Apunte diario sobre letras Hipnóticas
Semillas de girasol 🌻 del español en castellano.
El vertiginoso trayecto de la eñe.
Por Arturo Vásquez Urdiales.
Hoy dos semillas hermanas: Cotopaxi, el volcán y Cotopaxi, el barco. Una arde en los Andes; la otra duerme bajo el Atlántico.
Capitulo I: Cotopaxi, La Montaña De Fuego.
Apunte diario sobre Letras Hipnóticas
Semillas de girasol 🌻 del español en castellano
El Vertiginoso trayecto de la eñe

Cotopaxi
La nieve que guarda fuego
Hay palabras que no caminan: ascienden.
Cotopaxi es una de ellas.
Se pronuncia y parece que la boca sube una montaña. Primero la sílaba golpea como piedra: Co. Luego avanza con paso indígena y mineral: to. Después se abre en una pequeña llamarada: pa. Y al final queda esa terminación aguda, casi de filo, casi de relámpago: xi.
Cotopaxi.
No es una palabra cualquiera. Es el nombre de un volcán ecuatoriano, uno de los volcanes activos más altos del mundo, levantado al sur de Quito como si la tierra hubiese querido escribir una oración blanca contra el cielo. Tiene nieve en la frente y fuego en el pecho. Es una contradicción perfecta: una lámpara helada con corazón de incendio.
El Cotopaxi pertenece a los Andes, esa columna vertebral de América que no sólo divide geografías, sino también memorias. Antes de ser estudiado por científicos, antes de ser mirado por viajeros europeos, antes de ser fotografiado por turistas y escaladores, ya era una presencia sagrada para los pueblos originarios. Porque antiguamente las montañas no eran decorado: eran mayores, eran testigos, eran fuerzas vivas. Un volcán no era “paisaje”; era carácter.
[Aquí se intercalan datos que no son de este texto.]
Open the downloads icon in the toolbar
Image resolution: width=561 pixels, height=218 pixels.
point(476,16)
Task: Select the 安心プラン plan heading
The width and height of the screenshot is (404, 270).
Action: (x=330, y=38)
Y el Cotopaxi tiene carácter.

Ha hecho erupción varias veces. Entre sus episodios históricos más recordados están los de 1742, 1744, 1768 y 1877. En aquella gran erupción de 1877, el calor volcánico derritió parte del glaciar y provocó lahares: ríos de lodo, ceniza, piedra y agua, capaces de descender con violencia y arrasar lo que encontraban. Así actúa a veces la naturaleza: no grita solamente hacia arriba; también manda su furia por los cauces, como si el fuego aprendiera a correr.
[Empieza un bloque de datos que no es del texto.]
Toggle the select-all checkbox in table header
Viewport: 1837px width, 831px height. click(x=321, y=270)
Pero no hay que mirar al Cotopaxi sólo como amenaza. También es fertilidad. La ceniza destruye, sí, pero después alimenta la tierra. El volcán castiga y fecunda. Oscurece el día y prepara la cosecha. En esa doble condición está su misterio: ser catástrofe y promesa, ruina y pan futuro.
Por eso el Cotopaxi parece una palabra destinada a las Letras Hipnóticas. Porque no cabe entero en la geografía. Es volcán, pero también símbolo. Es cima, pero también advertencia. Es nieve visible y fuego secreto. Es la imagen misma de tantas almas humanas que caminan serenas por fuera, mientras por dentro guardan una historia de lava.
Quizá todos llevamos un Cotopaxi interior.
Una montaña blanca que los demás ven desde lejos, sin sospechar cuánto ardió para llegar a esa forma. Un cráter antiguo donde alguna vez hubo miedo, hambre, pérdida, abandono, dolor; y sin embargo, sobre todo eso, con paciencia de siglos, se formó una cumbre.
El Cotopaxi enseña que lo alto no siempre nace de lo suave. A veces lo alto nace de lo roto. A veces la belleza no viene de la calma, sino de haber resistido al fuego sin perder la nieve.
Y así queda la palabra, amable lector: Cotopaxi.
No sólo como volcán del Ecuador, sino como emblema de lo que arde sin destruirse, de lo que se eleva sin olvidar su entraña, de lo que convierte la violencia de la tierra en silueta luminosa.

Cotopaxi: la montaña que parece dormir, pero respira.